Shewchuk made the record-breaking goal look easy. She effortlessly stick-handled past a defender, walked in on Yale goaltender Nicolette Franck and slipped a backhand past her. Shewchuk had repeated similar motions while scoring her first 128 collegiate goals--this last one couldn't have come more easily.
"She is such an amazing goal scorer," said U.S. National Team member A.J. Mleczko '99, whose mark Shewchuk surpassed. "I knew that the record was bound to come for her eventually."
Shewchuk did more than set records this weekend. She scored the key goals that put her team over the top in the Crimson's 4-0 win over Princeton, and added the assists that iced Harvard's victory over Yale early in the first period.
In the opening minutes against the Elis, she was in no rush to set the record. She set up junior center Jennifer Botterill for the game's third score, and tallied three assists before netting her first goal, Harvard's seventh of the afternoon.
"[Shewchuk] has really become a complete player," Harvard Coach Katey Stone said. "She plays both ends of the ice and she's become very unselfish, so [the record] means much more than it would have before."

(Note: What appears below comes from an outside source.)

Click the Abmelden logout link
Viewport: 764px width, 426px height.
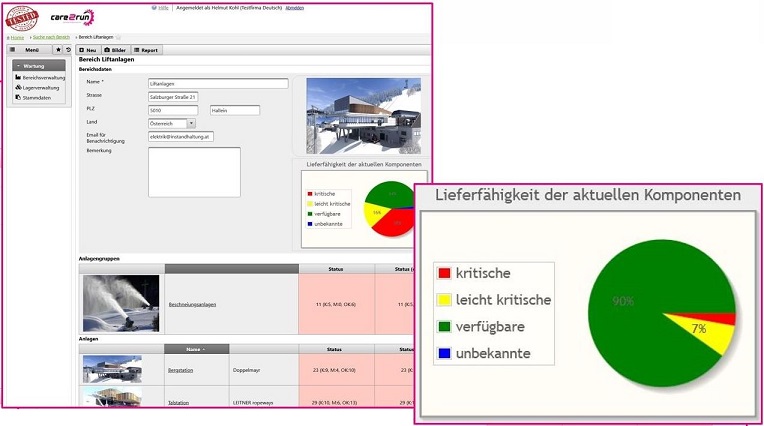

Her clutch goals against Princeton on Saturday afternoon wowed the crowd. Early in the first period, just when it looked like Harvard was about to waste its first power play of the afternoon, Botterill fired a pass cross-ice to Shewchuk, who one-timed the zooming puck past Princeton goalie Megan Van Beusekom for the 1-0 lead.
The Crimson did not score again until the middle of the third period, when Botterill set Shewchuk free on a coast-to-coast breakaway. Shewchuk accelerated across mid-ice at maximum speed with an unobstructed path to the net and the game on the line. Van Beusekom was helpless to stop her.

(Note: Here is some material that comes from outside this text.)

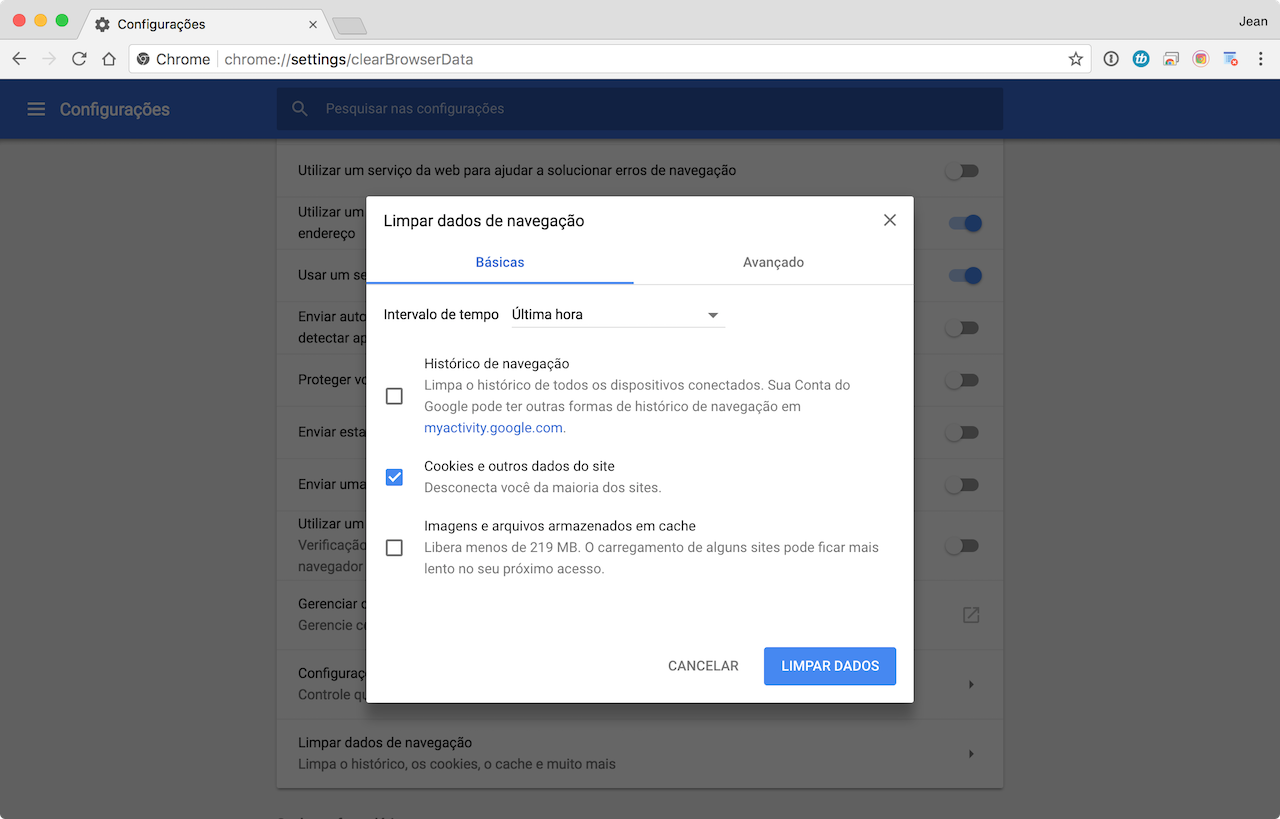Check the Histórico de navegação checkbox
The width and height of the screenshot is (1280, 819).
pyautogui.click(x=394, y=396)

Can any goaltender in the world stop Shewchuk on a clean breakaway like that?
"[Junior Allison] Kuusisto and [freshman Jessica] Ruddock definitely stop me all the time in practice," Shewchuk insists.
"I saw [U.S. National Team goaltender] Ali Brewer do it at the Four Nations Cup," claims Princeton Assistant Coach Crystal Springer '00.
Either way, more goals will be soon to come for Shewchuk. Harvard will need them all, as it presently trails Dartmouth and St. Lawrence in the loss column in the ECAC Standings.
More records will be soon to come as well. Shewchuk is nine points and 10 assists short of Mleczko's records in those respective categories, although teammate Angie Francisco is on pace to beat Mleczko's assist record first.
Shewchuk has even been an asset to Harvard hockey off the ice. She is the color commentator for WHRB's broadcasts of the men's hockey games whenever her schedule permits.
But in the meantime, Shewchuk will focus on the task at hand--beating Brown tomorrow. If it takes Olympic-level competition to beat Shewchuk come game-time, it may well be another two years in Salt Lake City before any goalie will be able to single-handedly stop her when she's at her best.